Technical Reports |
Draft Proposed Update
Unicode Technical Report #21Case Mappings
Version 5 Authors Mark Davis (mark.davis@us.ibm.com, home) Date 2001.11.03 This Version http://www.unicode.org/unicode/reports/tr21/tr21-5 Previous Version http://www.unicode.org/unicode/reports/tr21/tr21-4.3 Latest Version http://www.unicode.org/unicode/reports/tr21 Tracking Number 5
Summary
This document presents implementation guidelines for case operations: case conversion, case detection, and caseless matching.
Status
This document is a draft proposed update to an existing Unicode Technical Report. Publication does not imply endorsement by the Unicode Consortium. This is a draft document which may be updated, replaced, or superseded by other documents at any time. This is not a stable document; it is inappropriate to cite this document as other than a work in progress.
A list of current Unicode Technical Reports is found on http://www.unicode.org/unicode/reports/. For more information about versions of the Unicode Standard and how to reference this document, see http://www.unicode.org/unicode/standard/versions/.
Contents
1 Introduction
Case is a normative property of characters in specific alphabets (Latin, Greek, Cyrillic, Armenian, and archaic Georgian) whereby characters are considered to be variants of a single letter. These variants, which may differ markedly in shape and size, are called the uppercase letter (also known as capital or majuscule) and the lowercase letter (also known as small or minuscule). The uppercase letter is generally larger than the lowercase letter. Alphabets with case differences are called bicameral; those without are called unicameral.
Because of the inclusion of certain composite characters for compatibility, such as U+01F1 "DZ" LATIN CAPITAL LETTER DZ, there is a third case, called titlecase, which is used where the first character of a word is to be capitalized. An example of such a character is: U+01F2 "Dz" LATIN CAPITAL LETTER D WITH SMALL LETTER Z.Thus the three case forms are UPPERCASE, Titlecase, and lowercase.
Note: The term titlecase can also be used to refer to words where the first letter is an uppercase or titlecase letter, and the rest of the letters are lowercase. However, not all words in the title of a document or first words in a sentence will be titlecase.
The choice of which words to titlecase is language-dependent. For example, "Taming of the Shrew" would be the appropriate capitalization in English, not "Taming Of The Shrew". Moreover, the determination of what actually constitutes a word is also language-dependent. For example, l'arbre might be considered two words in French, while can't is considered one word in English.

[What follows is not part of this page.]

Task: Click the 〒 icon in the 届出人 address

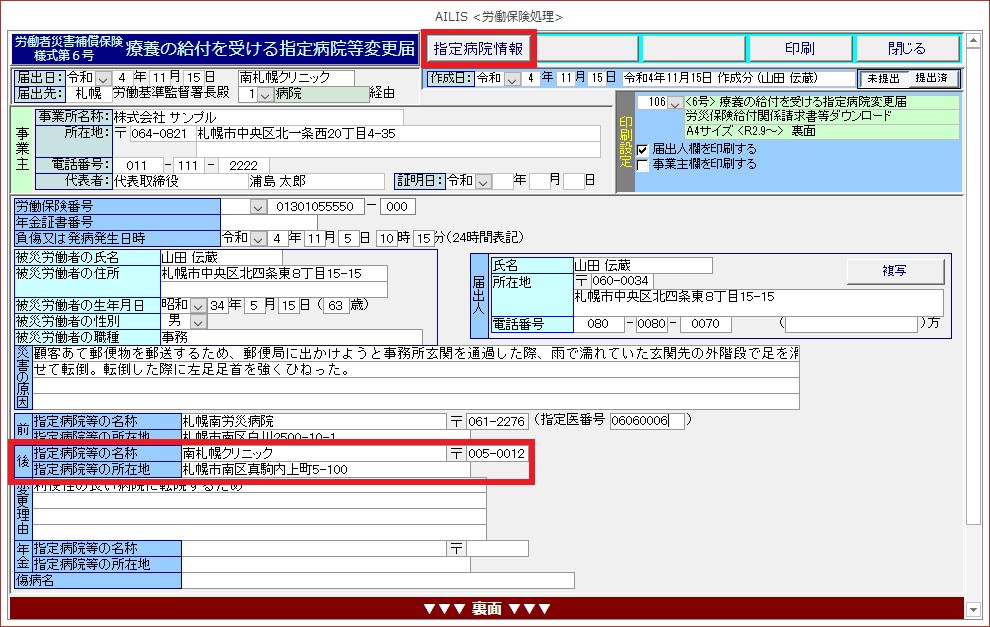Action: [x=581, y=281]
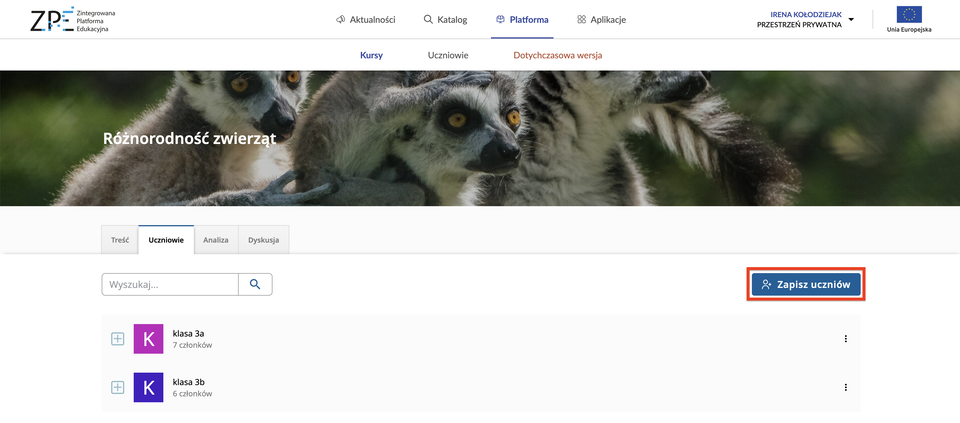Click the purple K avatar of klasa 3a
The image size is (960, 423).
point(148,339)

Note that while the archaic Georgian script contained upper- and lowercase pairs, they are rarely used in modern Georgian.
The case mappings in the Unicode Character Database (UCD) are informative, default mappings. Case itself, on the other hand, has normative status. Thus, for example, 0041 "A" is normatively uppercase, but its lowercase mapping to 0061 "a" is informative. The reason for this is that case can be considered to be an inherent property of a particular character, but case mappings between characters are occasionally influenced by local conventions.
There are a number of complications to case mappings that occur once the repertoire of characters is expanded beyond ASCII.
- In most cases, the titlecase is the same as the uppercase, but not always. For example, the titlecase of U+01F1 "DZ" capital dz is U+01F2 "Dz" capital d with small z.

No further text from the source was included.